RDT (Reversible Data Transforms)
RDT (Reversible Data Transforms) is a Python library that enables the transformation of raw data into fully numerical data, making it ready for various data science tasks. The transformations are designed to be reversible, allowing conversion back to the original data format. It is part of The Synthetic Data Vault Project and is actively maintained by DataCebo, with frequent updates and releases. The current version is 1.21.0.
Warnings
- breaking RDT versions prior to 0.2.0 had a significantly different API. Version 0.2.0 introduced a brand new API, removed the old metadata JSON from user arguments, and made transformers work exclusively with pandas Series.
- breaking Version 0.6.0 brought major changes to the `HyperTransformer` and `BaseTransformer` APIs, enabling multi-column input for transformers and allowing sequences of transformers per column.
- deprecated The `frequencyEncoder` transformer is deprecated and will not be supported in future RDT versions.

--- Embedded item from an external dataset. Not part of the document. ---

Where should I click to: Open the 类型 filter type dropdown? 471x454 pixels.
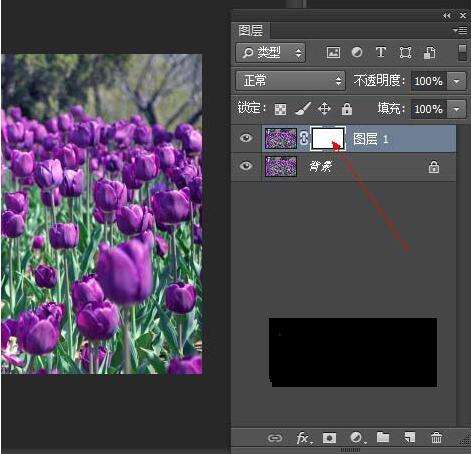pyautogui.click(x=270, y=53)
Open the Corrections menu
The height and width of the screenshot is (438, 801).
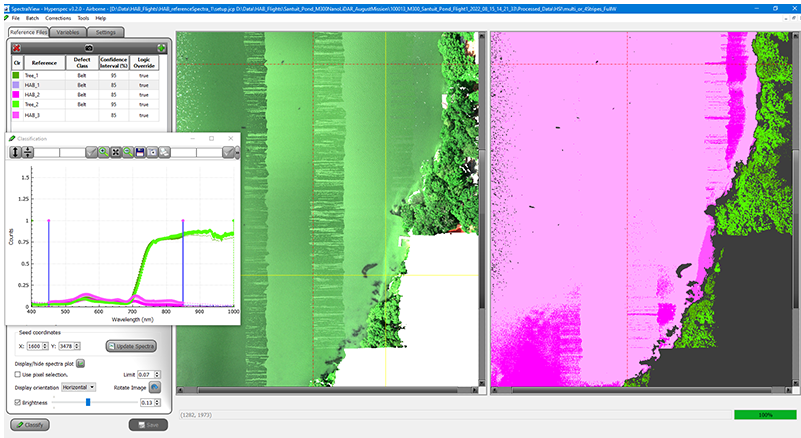point(58,18)
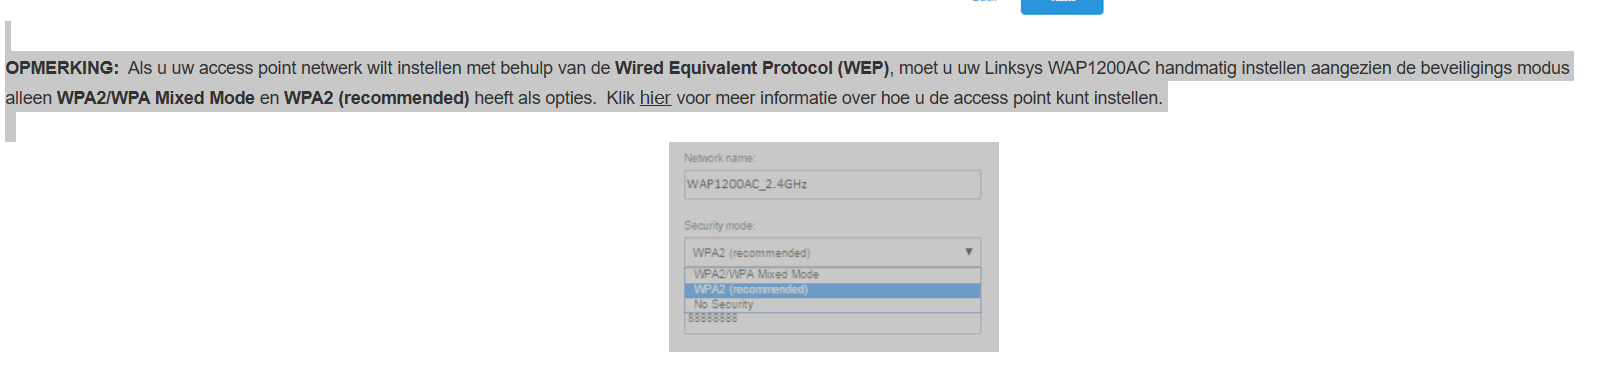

- deprecated The distribution option names for `GaussianNormalizer` have been updated to be consistent with `scipy`. `gaussian` is now `norm`, `student_t` is `t`, and `truncated_gaussian` is `truncnorm`.
- gotcha The `sdtype` 'text' was removed in RDT versions 1.13.0 and newer. Attempting to use 'text' as an sdtype will lead to errors.
- gotcha Python 3.6 support was dropped in RDT 1.0.0, and later versions have stricter Python requirements (e.g., currently >=3.9, <3.15).
Install
-
pip install rdt
Imports
- HyperTransformer
from rdt import HyperTransformer
- get_demo
from rdt import get_demo
Quickstart
import pandas as pd
from rdt import HyperTransformer, get_demo
# Load a demo dataset
customers = get_demo()
print("Original Data:\n", customers.head())
# Initialize and detect config with HyperTransformer
ht = HyperTransformer()
ht.detect_initial_config(data=customers)
print("\nDetected Config:\n", ht.get_config())
# Transform the data
transformed_data = ht.transform(customers)
print("\nTransformed Data (first 5 rows):\n", transformed_data.head())
# Reverse transform the data back to original format
reversed_data = ht.reverse_transform(transformed_data)
print("\nReversed Data (first 5 rows):\n", reversed_data.head())